Start of SOURCE INFORMATION

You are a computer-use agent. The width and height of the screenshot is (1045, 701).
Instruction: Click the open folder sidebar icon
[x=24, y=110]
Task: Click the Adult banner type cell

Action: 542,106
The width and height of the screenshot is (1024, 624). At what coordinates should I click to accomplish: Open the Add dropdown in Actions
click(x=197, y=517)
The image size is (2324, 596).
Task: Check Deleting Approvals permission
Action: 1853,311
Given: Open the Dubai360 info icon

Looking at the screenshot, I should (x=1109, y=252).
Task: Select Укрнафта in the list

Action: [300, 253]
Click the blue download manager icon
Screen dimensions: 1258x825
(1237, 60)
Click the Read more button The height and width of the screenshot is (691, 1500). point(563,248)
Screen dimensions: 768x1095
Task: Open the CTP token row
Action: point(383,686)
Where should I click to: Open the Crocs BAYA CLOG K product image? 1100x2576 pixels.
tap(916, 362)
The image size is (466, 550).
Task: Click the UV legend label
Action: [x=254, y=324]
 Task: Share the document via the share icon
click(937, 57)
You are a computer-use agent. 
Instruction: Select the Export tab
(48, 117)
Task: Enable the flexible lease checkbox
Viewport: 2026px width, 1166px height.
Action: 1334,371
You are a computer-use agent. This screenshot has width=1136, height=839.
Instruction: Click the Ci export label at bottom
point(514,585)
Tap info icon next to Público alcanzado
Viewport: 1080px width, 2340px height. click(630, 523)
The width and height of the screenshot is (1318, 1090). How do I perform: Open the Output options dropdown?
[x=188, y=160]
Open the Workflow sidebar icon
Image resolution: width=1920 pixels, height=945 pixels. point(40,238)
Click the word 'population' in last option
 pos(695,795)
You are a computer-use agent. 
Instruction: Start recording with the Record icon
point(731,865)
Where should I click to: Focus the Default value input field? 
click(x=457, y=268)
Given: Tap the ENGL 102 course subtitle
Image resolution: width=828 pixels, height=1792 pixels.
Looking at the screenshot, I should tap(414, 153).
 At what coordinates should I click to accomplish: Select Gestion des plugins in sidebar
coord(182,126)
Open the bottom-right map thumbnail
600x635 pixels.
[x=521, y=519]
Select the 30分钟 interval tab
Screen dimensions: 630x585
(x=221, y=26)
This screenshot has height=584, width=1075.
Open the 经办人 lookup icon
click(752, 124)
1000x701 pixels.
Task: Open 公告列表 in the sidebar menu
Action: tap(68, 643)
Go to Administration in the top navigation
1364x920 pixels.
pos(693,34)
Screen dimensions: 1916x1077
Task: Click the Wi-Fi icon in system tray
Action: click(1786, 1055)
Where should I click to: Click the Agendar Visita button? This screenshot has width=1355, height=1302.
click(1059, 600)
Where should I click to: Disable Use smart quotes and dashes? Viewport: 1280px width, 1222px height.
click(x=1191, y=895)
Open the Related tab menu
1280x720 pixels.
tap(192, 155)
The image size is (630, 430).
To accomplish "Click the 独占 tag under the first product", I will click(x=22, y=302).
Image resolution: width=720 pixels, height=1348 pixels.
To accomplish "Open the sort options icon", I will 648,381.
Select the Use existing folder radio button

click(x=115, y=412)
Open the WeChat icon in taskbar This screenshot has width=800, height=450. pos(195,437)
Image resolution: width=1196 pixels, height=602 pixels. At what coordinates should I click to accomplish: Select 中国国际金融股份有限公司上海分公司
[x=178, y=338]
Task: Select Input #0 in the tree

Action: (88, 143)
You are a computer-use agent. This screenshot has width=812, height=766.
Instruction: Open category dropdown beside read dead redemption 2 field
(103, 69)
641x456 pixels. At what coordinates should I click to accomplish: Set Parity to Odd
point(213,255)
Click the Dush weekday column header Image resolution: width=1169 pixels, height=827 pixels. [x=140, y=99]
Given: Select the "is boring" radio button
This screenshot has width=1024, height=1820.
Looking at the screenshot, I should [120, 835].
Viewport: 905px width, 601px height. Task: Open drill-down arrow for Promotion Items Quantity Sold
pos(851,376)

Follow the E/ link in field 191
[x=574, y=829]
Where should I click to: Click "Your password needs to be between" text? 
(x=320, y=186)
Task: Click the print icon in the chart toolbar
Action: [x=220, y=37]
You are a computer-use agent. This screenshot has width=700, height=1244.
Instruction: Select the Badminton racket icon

End of SOURCE INFORMATION

*ACTIVITY:* The records above are to be repeated exactly, in their entirety.

*EXERCISE OUTPUT:*
You are a computer-use agent. The width and height of the screenshot is (1045, 701).
Instruction: Click the open folder sidebar icon
[x=24, y=110]
Task: Click the Adult banner type cell

Action: 542,106
The width and height of the screenshot is (1024, 624). At what coordinates should I click to accomplish: Open the Add dropdown in Actions
click(x=197, y=517)
The image size is (2324, 596).
Task: Check Deleting Approvals permission
Action: 1853,311
Given: Open the Dubai360 info icon

Looking at the screenshot, I should (x=1109, y=252).
Task: Select Укрнафта in the list

Action: [300, 253]
Click the blue download manager icon
Screen dimensions: 1258x825
(1237, 60)
Click the Read more button The height and width of the screenshot is (691, 1500). point(563,248)
Screen dimensions: 768x1095
Task: Open the CTP token row
Action: point(383,686)
Where should I click to: Open the Crocs BAYA CLOG K product image? 1100x2576 pixels.
tap(916, 362)
The image size is (466, 550).
Task: Click the UV legend label
Action: [x=254, y=324]
 Task: Share the document via the share icon
click(937, 57)
You are a computer-use agent. 
Instruction: Select the Export tab
(48, 117)
Task: Enable the flexible lease checkbox
Viewport: 2026px width, 1166px height.
Action: 1334,371
You are a computer-use agent. This screenshot has width=1136, height=839.
Instruction: Click the Ci export label at bottom
point(514,585)
Tap info icon next to Público alcanzado
Viewport: 1080px width, 2340px height. click(630, 523)
The width and height of the screenshot is (1318, 1090). How do I perform: Open the Output options dropdown?
[x=188, y=160]
Open the Workflow sidebar icon
Image resolution: width=1920 pixels, height=945 pixels. point(40,238)
Click the word 'population' in last option
 pos(695,795)
You are a computer-use agent. 
Instruction: Start recording with the Record icon
point(731,865)
Where should I click to: Focus the Default value input field? 
click(x=457, y=268)
Given: Tap the ENGL 102 course subtitle
Image resolution: width=828 pixels, height=1792 pixels.
Looking at the screenshot, I should tap(414, 153).
 At what coordinates should I click to accomplish: Select Gestion des plugins in sidebar
coord(182,126)
Open the bottom-right map thumbnail
600x635 pixels.
[x=521, y=519]
Select the 30分钟 interval tab
Screen dimensions: 630x585
(x=221, y=26)
This screenshot has height=584, width=1075.
Open the 经办人 lookup icon
click(752, 124)
1000x701 pixels.
Task: Open 公告列表 in the sidebar menu
Action: tap(68, 643)
Go to Administration in the top navigation
1364x920 pixels.
pos(693,34)
Screen dimensions: 1916x1077
Task: Click the Wi-Fi icon in system tray
Action: click(1786, 1055)
Where should I click to: Click the Agendar Visita button? This screenshot has width=1355, height=1302.
click(1059, 600)
Where should I click to: Disable Use smart quotes and dashes? Viewport: 1280px width, 1222px height.
click(x=1191, y=895)
Open the Related tab menu
1280x720 pixels.
tap(192, 155)
The image size is (630, 430).
To accomplish "Click the 独占 tag under the first product", I will click(x=22, y=302).
Image resolution: width=720 pixels, height=1348 pixels.
To accomplish "Open the sort options icon", I will 648,381.
Select the Use existing folder radio button

click(x=115, y=412)
Open the WeChat icon in taskbar This screenshot has width=800, height=450. pos(195,437)
Image resolution: width=1196 pixels, height=602 pixels. At what coordinates should I click to accomplish: Select 中国国际金融股份有限公司上海分公司
[x=178, y=338]
Task: Select Input #0 in the tree

Action: (88, 143)
You are a computer-use agent. This screenshot has width=812, height=766.
Instruction: Open category dropdown beside read dead redemption 2 field
(103, 69)
641x456 pixels. At what coordinates should I click to accomplish: Set Parity to Odd
point(213,255)
Click the Dush weekday column header Image resolution: width=1169 pixels, height=827 pixels. [x=140, y=99]
Given: Select the "is boring" radio button
This screenshot has width=1024, height=1820.
Looking at the screenshot, I should [120, 835].
Viewport: 905px width, 601px height. Task: Open drill-down arrow for Promotion Items Quantity Sold
pos(851,376)

Follow the E/ link in field 191
[x=574, y=829]
Where should I click to: Click "Your password needs to be between" text? 
(x=320, y=186)
Task: Click the print icon in the chart toolbar
Action: [x=220, y=37]
You are a computer-use agent. This screenshot has width=700, height=1244.
Instruction: Select the Badminton racket icon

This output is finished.